Read-Copy Update (RCU) is an alternative reader/writer synchronization mechanism designed for read-mostly data structures. Readers use no locks at all, thereby addressing the read-side overhead of rwlocks. Writers only need to synchronize with other writers, typically by using ordinary locks. Thus, RCU lets multiple readers access data concurrently with one writer. The key property we need to ensure is that readers always see a consistent version of the data, either before a writer performs an update, or after the update is complete. To achieve this, writers must create new versions of the data atomically, for example, by making a copy of a node in a data structure that they want to update, performing the update on the copy, and atomically replacing the old copy with the new copy into the data structure. Concurrent readers can continue to access the old version of the data; new readers will see the update. Of course, the old version must be deleted at some point, but only after we are able to guarantee that no reader can be accessing it.

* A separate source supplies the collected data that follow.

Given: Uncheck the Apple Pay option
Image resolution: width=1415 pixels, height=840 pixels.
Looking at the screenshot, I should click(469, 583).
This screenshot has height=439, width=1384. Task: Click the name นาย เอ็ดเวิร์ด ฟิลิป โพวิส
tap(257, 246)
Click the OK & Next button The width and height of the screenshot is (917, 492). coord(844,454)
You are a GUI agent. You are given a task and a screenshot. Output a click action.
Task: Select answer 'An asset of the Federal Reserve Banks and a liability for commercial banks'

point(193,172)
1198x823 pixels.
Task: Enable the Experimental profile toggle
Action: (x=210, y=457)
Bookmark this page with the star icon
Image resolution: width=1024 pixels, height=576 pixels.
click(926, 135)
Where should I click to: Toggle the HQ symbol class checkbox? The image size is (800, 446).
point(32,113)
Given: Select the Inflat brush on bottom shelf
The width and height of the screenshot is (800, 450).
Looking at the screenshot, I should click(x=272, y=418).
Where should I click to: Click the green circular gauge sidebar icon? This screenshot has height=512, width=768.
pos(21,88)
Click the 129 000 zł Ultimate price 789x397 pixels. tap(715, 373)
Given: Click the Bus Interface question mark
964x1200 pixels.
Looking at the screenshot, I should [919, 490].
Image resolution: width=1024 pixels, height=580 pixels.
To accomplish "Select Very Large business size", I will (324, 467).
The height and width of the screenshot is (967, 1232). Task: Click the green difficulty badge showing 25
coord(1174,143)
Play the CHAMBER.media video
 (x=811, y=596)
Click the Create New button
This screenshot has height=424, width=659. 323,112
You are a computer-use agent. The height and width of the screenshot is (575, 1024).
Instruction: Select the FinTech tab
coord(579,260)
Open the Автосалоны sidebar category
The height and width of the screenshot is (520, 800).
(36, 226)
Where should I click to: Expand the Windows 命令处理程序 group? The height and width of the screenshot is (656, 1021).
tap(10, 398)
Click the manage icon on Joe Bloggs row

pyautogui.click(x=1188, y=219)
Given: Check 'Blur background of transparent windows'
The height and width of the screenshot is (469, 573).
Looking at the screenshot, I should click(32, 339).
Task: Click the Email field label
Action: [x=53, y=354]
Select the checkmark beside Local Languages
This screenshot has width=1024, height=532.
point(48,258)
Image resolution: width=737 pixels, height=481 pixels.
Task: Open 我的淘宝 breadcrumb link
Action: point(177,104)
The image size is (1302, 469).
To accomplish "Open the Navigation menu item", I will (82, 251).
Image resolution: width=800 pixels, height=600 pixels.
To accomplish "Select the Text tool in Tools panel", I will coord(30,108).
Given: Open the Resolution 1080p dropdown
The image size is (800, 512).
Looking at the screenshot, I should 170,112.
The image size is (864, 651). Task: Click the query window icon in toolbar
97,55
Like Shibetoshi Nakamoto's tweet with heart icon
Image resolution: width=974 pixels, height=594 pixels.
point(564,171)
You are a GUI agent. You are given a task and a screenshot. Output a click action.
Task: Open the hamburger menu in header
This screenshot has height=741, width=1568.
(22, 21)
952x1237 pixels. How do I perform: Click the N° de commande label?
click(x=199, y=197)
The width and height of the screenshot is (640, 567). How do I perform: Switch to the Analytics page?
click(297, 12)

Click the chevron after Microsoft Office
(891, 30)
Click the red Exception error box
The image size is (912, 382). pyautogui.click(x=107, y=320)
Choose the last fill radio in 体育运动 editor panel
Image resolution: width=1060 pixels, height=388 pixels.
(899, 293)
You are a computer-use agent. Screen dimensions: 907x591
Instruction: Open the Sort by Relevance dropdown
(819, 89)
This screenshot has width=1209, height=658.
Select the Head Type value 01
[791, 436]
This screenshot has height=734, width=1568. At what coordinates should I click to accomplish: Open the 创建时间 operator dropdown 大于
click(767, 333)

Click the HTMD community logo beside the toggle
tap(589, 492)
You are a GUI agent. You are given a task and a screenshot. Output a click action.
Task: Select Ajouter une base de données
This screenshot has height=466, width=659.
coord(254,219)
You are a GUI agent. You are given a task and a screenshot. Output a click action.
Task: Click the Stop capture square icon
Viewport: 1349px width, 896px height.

Unlike with reader/writer locks, RCU readers can read stale data and may see inconsistencies (for example, an RCU reader counting the number of items in a linked list might return a total that would not be possible under reader/writer locking). However, there are many situations where this staleness and inconsistency doesn’t matter. Paul McKenney uses the example of the network routing table in one of his RCU LWN article:

Because routing updates can take considerable time to reach a given system (seconds or even minutes), the system will have been sending packets the wrong way for quite some time when the update arrives. It is usually not a problem to continue sending updates the wrong way for a few additional milliseconds.

Although RCU readers use no locking, we still need to reason about reader accesses to shared data, to determine when it is safe for a writer to reclaim memory. Thus, we refer to the sections of code where readers are accessing a shared data structure as a read-side critical section, and we impose some restrictions on what threads are allowed to do in a read-side critical section.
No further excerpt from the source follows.